The Lady in the Lake on Apple TV+: Natalie Portman shines in this female-led crime thriller

Apple TV+’s newest TV show serves up a healthy dollop of noir alongside its story of women fighting the patriarchy.

It is 1966, and, as James Brown would famously sing at the opening of that year, it’s a man’s man’s man’s world. Nobody feels that more than the women living in it.

We find Maddie Schwartz (Natalie Portman), a Jewish housewife living in Baltimore who’s yearning for something more than life as a wife and mother; when her husband, Milton, berates her for putting the brisket in the wrong dish, he’s completely dumbstruck when she walks out on him.

Maddie wants to become an investigative journalist, and when the case of a missing young girl, Tessie Fine, comes to her attention, Maddie is hooked. As she begins investigating, we see the parallel life of Cleo Johnson (Moses Ingram), who is fighting her own battles, which include racism and alcoholism as well as struggling to provide for her family.

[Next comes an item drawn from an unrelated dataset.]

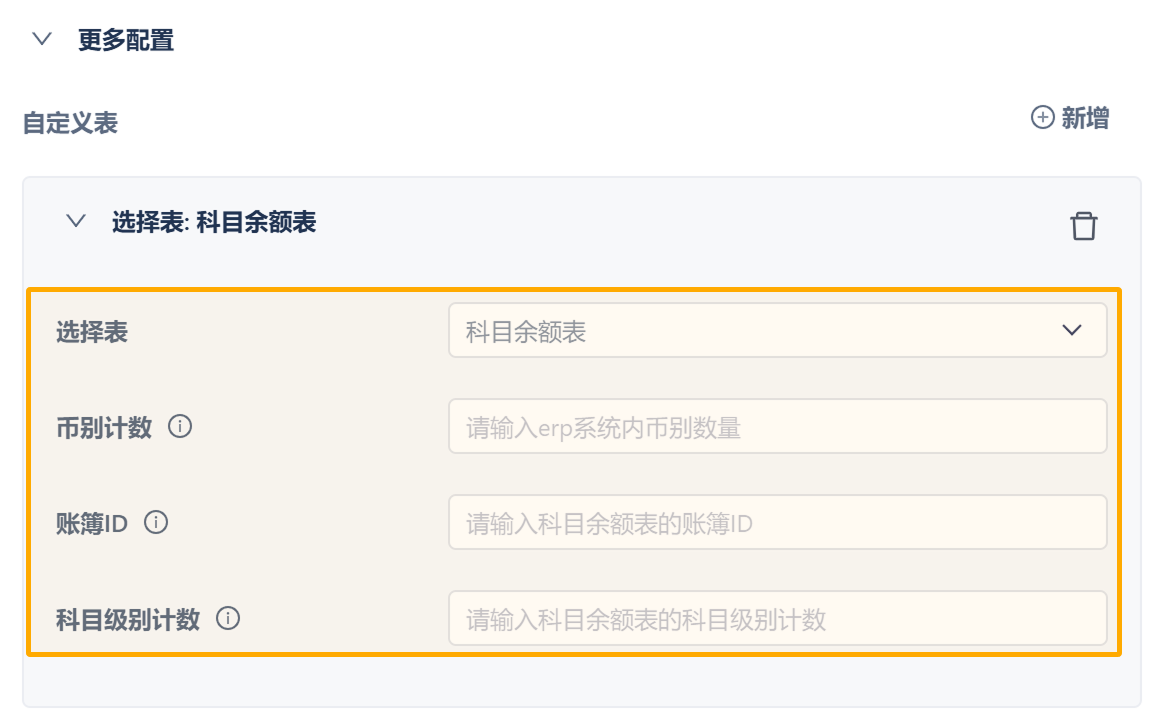Show info tooltip icon for 账簿ID

[x=156, y=522]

“I know who I am, I know who I want to be, and she ain’t broke,” she says, straddling jobs posing in department store windows and as a cocktail waitress while caring for her two sons.

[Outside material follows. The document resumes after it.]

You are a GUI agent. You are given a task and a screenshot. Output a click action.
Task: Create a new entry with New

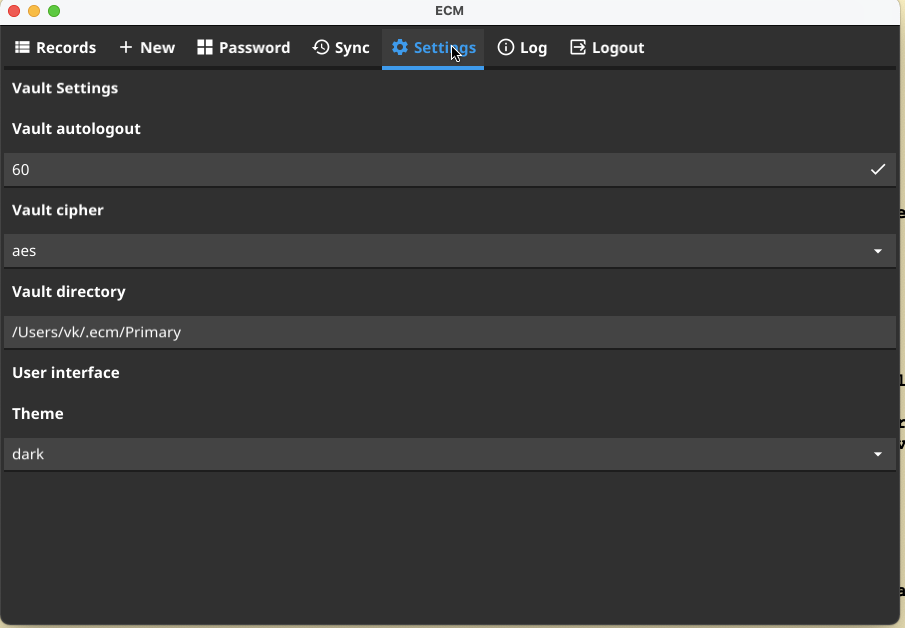[x=146, y=47]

Over the course of the early episodes, we duly see Maddie return to her passion for investigative journalism at a Baltimore paper, embarking on a liaison with a black police officer (interracial marriage was still illegal at this point), while living in a small flat she finds through a pawnbroker – and of course trying to find Tessie.

The show is based on Laura Lippman’s book, which is packed with meticulous research: Lippman is a Baltimore resident, worked as a newspaper journalist, and is immersed in that world (her father was also a reporter, her husband, David Simon, was a reporter before turning to TV and creating The Wire).

(Apple TV+)

It doesn’t always translate comfortably to the screen though, and the adaptation feels abridged, even confused, with the different narrators and supporting characters racing by.

It is undoubtedly stylishly shot. In Israeli director Alma Har’el’s hands, the adaptation is gritty, with a noirish energy that feels tightly-strung, the lives of the two women weaving together as Maddie becomes fixated on finding the truth of the murder.

One problem was how long it took to set the action up however beautifully shot the show is, and however meticulous the acting. Yes, the world rendered is moody, heavy, dripping with that Things Are Going To Happen energy – but the viewer can’t help but yearn for them to happen more quickly.

It’s worth sticking with it, though – once it really got going it really pulls the viewer in; you really want to find out the fate of these women.

In the end, it is not the plot that dazzles in this version but rather the portrayal of the oppressive weight these lives are lived under, that man’s man’s man’s world riddled with endless challenges for the women living in it.